In Point III, defendant argues that his right to a fair trial was prejudiced by alleged misstatements made by the prosecutor in his summation. Certainly, the prosecutor's initial comment complained of was inaccurate. That is, during the argument on the motion for a judgment of acquittal, which occurred out of the jury's presence, the prosecutor argued that there was testimony that the police observed the man with the headphones "give currency" to defendant. The judge promptly corrected the prosecutor, recognizing that the testimony did not support the prosecutor's contention. This statement, of course, had no ability to prejudice defendant's right to a fair trial because it was a statement the jury did not hear.
During his summation, the prosecutor argued there "was an exchange" between the man with the headphones and defendant. Defendant promptly objected, arguing that there was no testimony to support that contention. The judge's instruction to the jurors was to remind them that their recollection of the evidence was controlling and that what counsel had or would say to them was just argument.
We find no error in the judge's handling of the situation. Indeed, we find no misstatement by the prosecutor. The testimony certainly supported the argument that there was "an exchange" -- that is, an exchange of words -- between the man with the headphones and defendant. The prosecutor's argument was consistent with the testimony and was not uttered in a manner to suggest to the jury that the State's witnesses had testified that either money or drugs physically passed between the man with the headphones and defendant.
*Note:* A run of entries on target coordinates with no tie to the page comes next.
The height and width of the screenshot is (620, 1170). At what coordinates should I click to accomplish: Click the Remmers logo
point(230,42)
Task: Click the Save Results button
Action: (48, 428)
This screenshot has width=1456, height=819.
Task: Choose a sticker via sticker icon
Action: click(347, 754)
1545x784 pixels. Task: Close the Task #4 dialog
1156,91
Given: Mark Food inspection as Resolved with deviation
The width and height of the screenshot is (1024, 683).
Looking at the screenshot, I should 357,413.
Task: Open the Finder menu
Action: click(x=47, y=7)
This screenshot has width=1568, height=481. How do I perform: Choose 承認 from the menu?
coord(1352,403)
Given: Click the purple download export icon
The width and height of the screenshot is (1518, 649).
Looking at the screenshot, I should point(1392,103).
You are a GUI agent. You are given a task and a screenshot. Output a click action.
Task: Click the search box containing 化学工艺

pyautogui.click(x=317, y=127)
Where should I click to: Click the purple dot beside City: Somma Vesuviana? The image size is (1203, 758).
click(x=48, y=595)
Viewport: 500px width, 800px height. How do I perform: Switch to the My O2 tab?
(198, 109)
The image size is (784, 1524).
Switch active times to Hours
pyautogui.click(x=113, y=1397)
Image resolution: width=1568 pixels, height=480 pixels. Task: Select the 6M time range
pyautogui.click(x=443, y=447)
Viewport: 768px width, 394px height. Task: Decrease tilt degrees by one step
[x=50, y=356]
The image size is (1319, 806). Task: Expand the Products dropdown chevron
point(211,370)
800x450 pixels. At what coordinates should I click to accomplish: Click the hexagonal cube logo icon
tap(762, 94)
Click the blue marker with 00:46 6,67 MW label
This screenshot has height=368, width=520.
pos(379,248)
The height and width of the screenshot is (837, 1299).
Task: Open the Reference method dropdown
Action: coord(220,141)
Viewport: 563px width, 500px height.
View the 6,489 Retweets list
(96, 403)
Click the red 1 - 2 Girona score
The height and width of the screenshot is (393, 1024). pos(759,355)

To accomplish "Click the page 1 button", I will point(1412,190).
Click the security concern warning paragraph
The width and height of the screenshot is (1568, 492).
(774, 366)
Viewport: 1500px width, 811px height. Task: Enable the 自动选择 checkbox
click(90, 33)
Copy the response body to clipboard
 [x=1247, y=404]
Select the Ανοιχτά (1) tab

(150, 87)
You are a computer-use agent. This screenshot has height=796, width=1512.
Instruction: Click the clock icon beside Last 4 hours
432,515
In Point IV, as noted earlier, defendant only argued the excessiveness of the sentence imposed, claiming the judge failed to recognize the applicability of a mitigating factor. We find no merit in that argument. R. 2:11-3(e)(2). However, for the reasons expressed in our companion opinion in his co-defendant's appeal, we conclude that the judge unlawfully imposed four-year periods of parole ineligibility on the third-degree school-zone convictions. The parole ineligibility term a court is required to impose for a school-zone conviction is three years or a term between one-half and one-third of the sentence imposed, whichever is greater. N.J.S.A. 2C:35-7(a). As the maximum sentence for a third-degree offense is five years, N.J.S.A. 2C:43-6(a)(3), the mandatory parole ineligibility period for a third-degree school-zone offense cannot be greater than three years. Accordingly, the mandatory parole ineligibility terms imposed here must be reduced to three years. Although defendant did not raise this argument on appeal, we are authorized to sua sponte correct an illegal sentence. See, e.g., State v. Hammond, 231 N.J. Super. 535, 545 (App. Div.), certif. denied, 117 N.J. 636 (1989).
Affirmed with the exception that we remand for a reduction of the parole ineligibility terms in conformity with this opinion.
I hereby certify that the foregoing is a true copy of the original on file in my office.